The real culprit, alcohol consumption, goes unnoticed in these milder forms, collectively called Foetal Alcohol Spectrum Disorder, he said.
He blamed binge drinking for the high rates of damage.
"The brain develops throughout pregnancy and the most vulnerable period is the first three months - the first trimester - when people may not even know they are pregnant."
He said the government should warn women that any amount of alcohol could damage their unborn child.
"The current recommendation of one to two units is ambiguous.
"The only guaranteed safe way is not to drink at all when you are pregnant," he said.
A spokeswoman from the National Organisation on Foetal Alcohol Syndrome said: "We do not want to panic any woman who is pregnant and may have had a couple of drinks. The chances are their child will be fine.
"But there is a risk if you drink alcohol during pregnancy. The only way you can be certain is to abstain from alcohol," she said.
A spokeswoman from the Department of Health said:
"We would be interested to see any further research in to this area but current evidence does not justify changing our advice."
In May, Lord Mitchell from the National Organisation on Foetal Alcohol Syndrome highlighted the issue to the House of Lords.
He said the government should be doing more.
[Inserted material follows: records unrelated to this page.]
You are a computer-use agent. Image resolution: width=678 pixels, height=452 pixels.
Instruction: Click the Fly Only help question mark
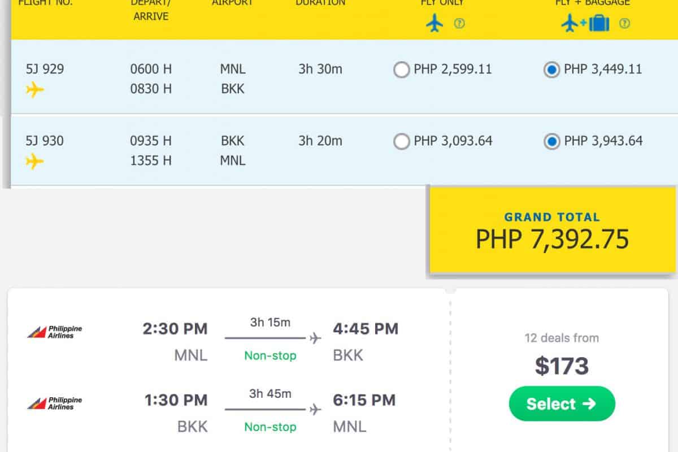[459, 24]
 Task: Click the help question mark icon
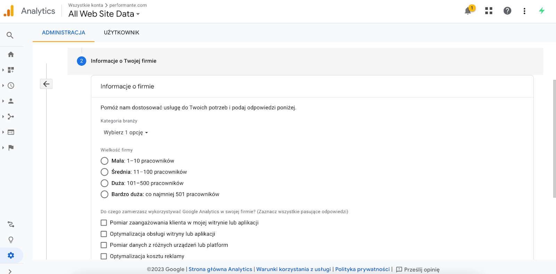tap(507, 11)
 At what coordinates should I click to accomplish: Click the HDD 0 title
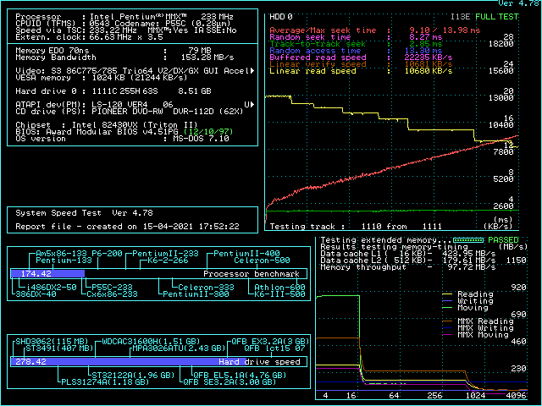click(x=280, y=16)
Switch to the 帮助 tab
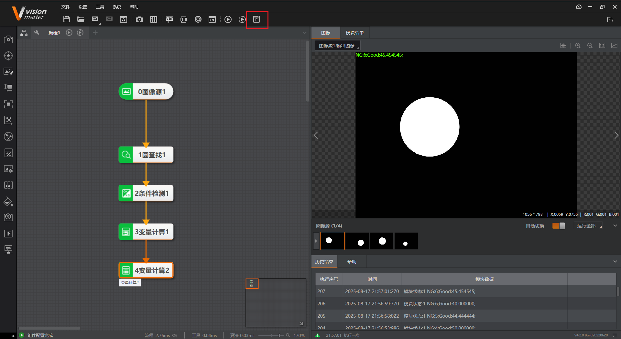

"The government is being really complacent about it. It's sort of saying 'have a few drinks and that's OK', but our feeling, and certainly the evidence that we have seen in other countries, is that no drinking is the best policy."
He said alcoholic beverages should carry warning labels about the potential for damage to unborn children in the same way that they already do in France and the US.
Later this week, experts will debate the problem at House of Commons.